Internal training and skills are key
Hyperscale service providers provide enterprises with best practices, guidance, native controls, tools, visibility into traffic logs, and even alert them to misconfigurations, but “subscribing users who want to protect all their assets in the cloud need to Responsibility for adhering to best practices, responding to alerts and implementing appropriate controls must be undertaken.”
This means an ongoing responsibility for enterprises to carefully manage access controls, monitor cloud environment security threats, perform regular penetration testing, and in-depth training of enterprise employees on cloud security best practices.
It’s important to build in-house expertise on each public cloud. Three big mistakes businesses make when implementing cloud security are:
(1) A belief that cloud security is similar to current security practices in one’s own data center or private cloud. But in reality, every platform is fundamentally different. On the surface, it looks like everything is done, but it’s not the same when you look deeper. Businesses must develop a deep understanding of the technology platforms they use to continue their success in the cloud. Without the corresponding technology and cognition, there is no chance of success.
(2) Migrate to a multi-cloud environment before you are ready. If a company wants to move to three clouds, it must first develop appropriate in-house expertise for all three cloud environments. It is best not to move to the cloud too fast, and to accumulate enough expertise on one cloud before jumping to the next cloud.

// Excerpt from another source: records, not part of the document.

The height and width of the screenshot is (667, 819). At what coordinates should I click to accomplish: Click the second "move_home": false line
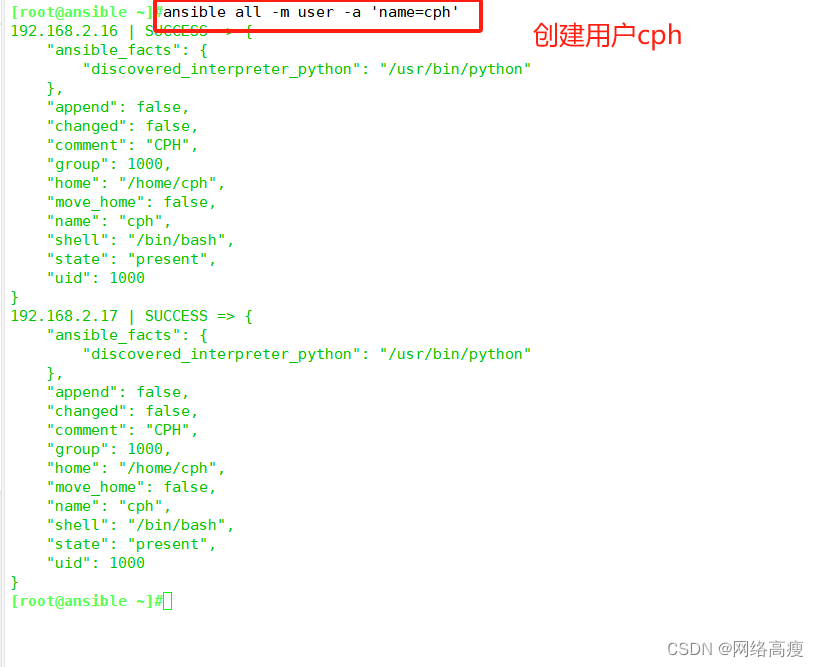pos(131,487)
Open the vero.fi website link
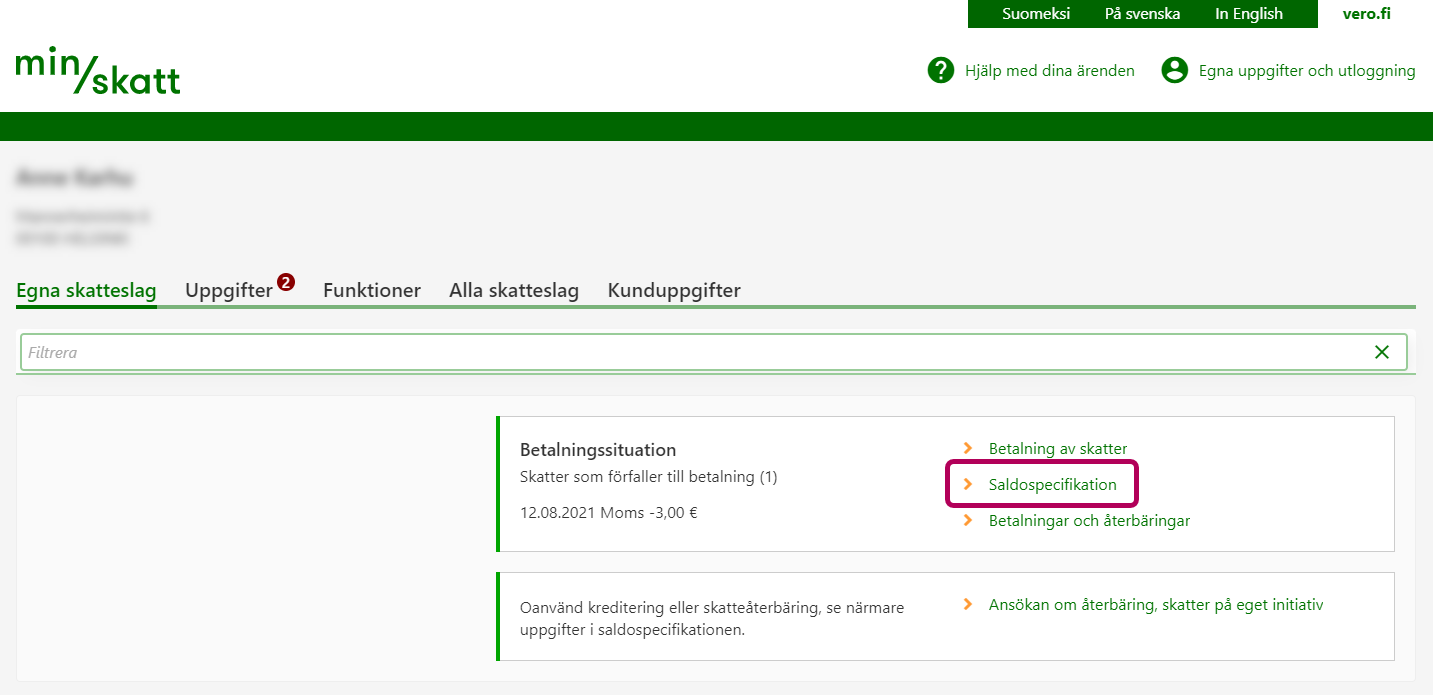Screen dimensions: 1433x695 click(1366, 14)
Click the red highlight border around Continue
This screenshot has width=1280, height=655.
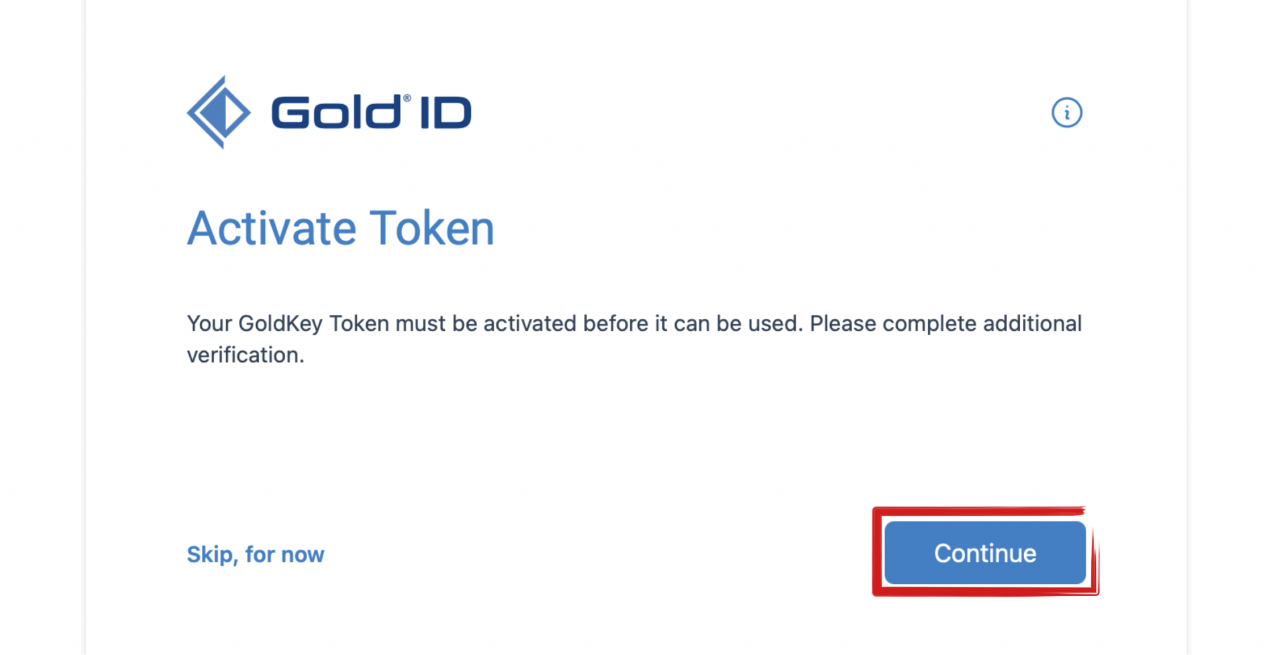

(3) No focus on governance. Most data breaches related to cloud environments involve lost or stolen credentials and ultimately boil down to governance failures.
Cahill agrees. There is a certain level of abstraction in outsourcing a data center to a third party. You actually get the service by interacting with the API. Among the main types of mistakes enterprises make are misconfiguring cloud services, misconfiguring object storage (opening S3 buckets), and leaving credentials or API keys in public repositories. And cloud consoles are often protected by weak passwords rather than multi-factor authentication.
To protect enterprise data in the cloud, here are some suggestions:
- Proficient in the Cloud Security Shared Responsibility Model; understand what the principles are.
- Emphasis on strengthening cloud configuration.
- Enables least-privilege access to human and non-human cloud identities.
- Automate to keep security up to speed with DevOps; automate security integration across the application lifecycle.
- Ensure security implementations are repeatable across teams. Large enterprises have multiple project teams, each implementing its own security controls.
- Take a top-down approach to unify security policies across all project teams.